** Material for this task follows **

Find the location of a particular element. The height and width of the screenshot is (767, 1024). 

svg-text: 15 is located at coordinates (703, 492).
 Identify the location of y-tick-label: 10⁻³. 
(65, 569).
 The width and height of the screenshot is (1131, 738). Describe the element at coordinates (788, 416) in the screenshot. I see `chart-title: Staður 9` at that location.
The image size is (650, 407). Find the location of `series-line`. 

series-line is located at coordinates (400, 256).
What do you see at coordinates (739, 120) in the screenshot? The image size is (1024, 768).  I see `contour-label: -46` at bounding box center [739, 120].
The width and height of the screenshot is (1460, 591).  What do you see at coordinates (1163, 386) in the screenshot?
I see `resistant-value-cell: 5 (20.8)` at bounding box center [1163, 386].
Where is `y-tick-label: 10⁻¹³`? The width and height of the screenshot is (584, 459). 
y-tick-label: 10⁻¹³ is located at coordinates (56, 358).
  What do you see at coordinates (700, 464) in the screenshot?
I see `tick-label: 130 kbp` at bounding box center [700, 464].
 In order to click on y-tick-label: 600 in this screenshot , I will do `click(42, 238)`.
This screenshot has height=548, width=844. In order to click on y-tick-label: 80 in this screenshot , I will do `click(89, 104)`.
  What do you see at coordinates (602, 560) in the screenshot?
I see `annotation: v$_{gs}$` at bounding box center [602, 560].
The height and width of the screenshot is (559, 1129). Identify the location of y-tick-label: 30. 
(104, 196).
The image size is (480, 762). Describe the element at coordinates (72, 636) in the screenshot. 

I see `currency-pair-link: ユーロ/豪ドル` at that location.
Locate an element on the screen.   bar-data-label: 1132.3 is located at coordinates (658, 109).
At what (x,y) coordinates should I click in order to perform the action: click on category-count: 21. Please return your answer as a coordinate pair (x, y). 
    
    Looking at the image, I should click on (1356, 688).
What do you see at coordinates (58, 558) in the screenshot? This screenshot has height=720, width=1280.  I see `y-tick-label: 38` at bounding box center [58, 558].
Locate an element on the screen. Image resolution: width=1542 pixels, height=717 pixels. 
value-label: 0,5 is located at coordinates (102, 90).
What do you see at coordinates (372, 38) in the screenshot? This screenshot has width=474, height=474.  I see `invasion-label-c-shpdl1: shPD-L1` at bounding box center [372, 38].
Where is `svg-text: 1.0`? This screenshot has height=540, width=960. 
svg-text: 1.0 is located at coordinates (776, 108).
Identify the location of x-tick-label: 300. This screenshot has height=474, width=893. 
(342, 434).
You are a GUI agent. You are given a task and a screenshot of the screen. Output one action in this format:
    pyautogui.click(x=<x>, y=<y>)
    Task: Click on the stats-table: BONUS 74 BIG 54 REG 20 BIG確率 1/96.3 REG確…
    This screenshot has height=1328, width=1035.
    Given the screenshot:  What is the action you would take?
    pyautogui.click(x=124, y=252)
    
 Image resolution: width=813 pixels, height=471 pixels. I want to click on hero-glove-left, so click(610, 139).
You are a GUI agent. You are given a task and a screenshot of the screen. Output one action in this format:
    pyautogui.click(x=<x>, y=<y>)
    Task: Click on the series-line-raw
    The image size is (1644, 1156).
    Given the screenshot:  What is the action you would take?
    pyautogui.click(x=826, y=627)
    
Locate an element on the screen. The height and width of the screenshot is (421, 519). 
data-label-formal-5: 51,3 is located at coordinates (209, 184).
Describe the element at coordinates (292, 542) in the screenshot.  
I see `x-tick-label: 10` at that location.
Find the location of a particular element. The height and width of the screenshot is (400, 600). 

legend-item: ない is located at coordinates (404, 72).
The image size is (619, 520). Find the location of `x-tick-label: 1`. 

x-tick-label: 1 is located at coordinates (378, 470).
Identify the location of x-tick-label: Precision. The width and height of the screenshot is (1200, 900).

** End of Material for this task **

Transcribe every line of the data above, character for character.

## Result of the exercise
Find the location of a particular element. The height and width of the screenshot is (767, 1024). 

svg-text: 15 is located at coordinates (703, 492).
 Identify the location of y-tick-label: 10⁻³. 
(65, 569).
 The width and height of the screenshot is (1131, 738). Describe the element at coordinates (788, 416) in the screenshot. I see `chart-title: Staður 9` at that location.
The image size is (650, 407). Find the location of `series-line`. 

series-line is located at coordinates (400, 256).
What do you see at coordinates (739, 120) in the screenshot? The image size is (1024, 768).  I see `contour-label: -46` at bounding box center [739, 120].
The width and height of the screenshot is (1460, 591).  What do you see at coordinates (1163, 386) in the screenshot?
I see `resistant-value-cell: 5 (20.8)` at bounding box center [1163, 386].
Where is `y-tick-label: 10⁻¹³`? The width and height of the screenshot is (584, 459). 
y-tick-label: 10⁻¹³ is located at coordinates (56, 358).
  What do you see at coordinates (700, 464) in the screenshot?
I see `tick-label: 130 kbp` at bounding box center [700, 464].
 In order to click on y-tick-label: 600 in this screenshot , I will do `click(42, 238)`.
This screenshot has height=548, width=844. In order to click on y-tick-label: 80 in this screenshot , I will do `click(89, 104)`.
  What do you see at coordinates (602, 560) in the screenshot?
I see `annotation: v$_{gs}$` at bounding box center [602, 560].
The height and width of the screenshot is (559, 1129). Identify the location of y-tick-label: 30. 
(104, 196).
The image size is (480, 762). Describe the element at coordinates (72, 636) in the screenshot. 

I see `currency-pair-link: ユーロ/豪ドル` at that location.
Locate an element on the screen.   bar-data-label: 1132.3 is located at coordinates (658, 109).
At what (x,y) coordinates should I click in order to perform the action: click on category-count: 21. Please return your answer as a coordinate pair (x, y). 
    
    Looking at the image, I should click on (1356, 688).
What do you see at coordinates (58, 558) in the screenshot? This screenshot has height=720, width=1280.  I see `y-tick-label: 38` at bounding box center [58, 558].
Locate an element on the screen. Image resolution: width=1542 pixels, height=717 pixels. 
value-label: 0,5 is located at coordinates (102, 90).
What do you see at coordinates (372, 38) in the screenshot? This screenshot has width=474, height=474.  I see `invasion-label-c-shpdl1: shPD-L1` at bounding box center [372, 38].
Where is `svg-text: 1.0`? This screenshot has height=540, width=960. 
svg-text: 1.0 is located at coordinates (776, 108).
Identify the location of x-tick-label: 300. This screenshot has height=474, width=893. 
(342, 434).
You are a GUI agent. You are given a task and a screenshot of the screen. Output one action in this format:
    pyautogui.click(x=<x>, y=<y>)
    Task: Click on the stats-table: BONUS 74 BIG 54 REG 20 BIG確率 1/96.3 REG確…
    This screenshot has height=1328, width=1035.
    Given the screenshot:  What is the action you would take?
    pyautogui.click(x=124, y=252)
    
 Image resolution: width=813 pixels, height=471 pixels. I want to click on hero-glove-left, so click(610, 139).
You are a GUI agent. You are given a task and a screenshot of the screen. Output one action in this format:
    pyautogui.click(x=<x>, y=<y>)
    Task: Click on the series-line-raw
    The image size is (1644, 1156).
    Given the screenshot:  What is the action you would take?
    pyautogui.click(x=826, y=627)
    
Locate an element on the screen. The height and width of the screenshot is (421, 519). 
data-label-formal-5: 51,3 is located at coordinates (209, 184).
Describe the element at coordinates (292, 542) in the screenshot.  
I see `x-tick-label: 10` at that location.
Find the location of a particular element. The height and width of the screenshot is (400, 600). 

legend-item: ない is located at coordinates (404, 72).
The image size is (619, 520). Find the location of `x-tick-label: 1`. 

x-tick-label: 1 is located at coordinates (378, 470).
Identify the location of x-tick-label: Precision. The width and height of the screenshot is (1200, 900).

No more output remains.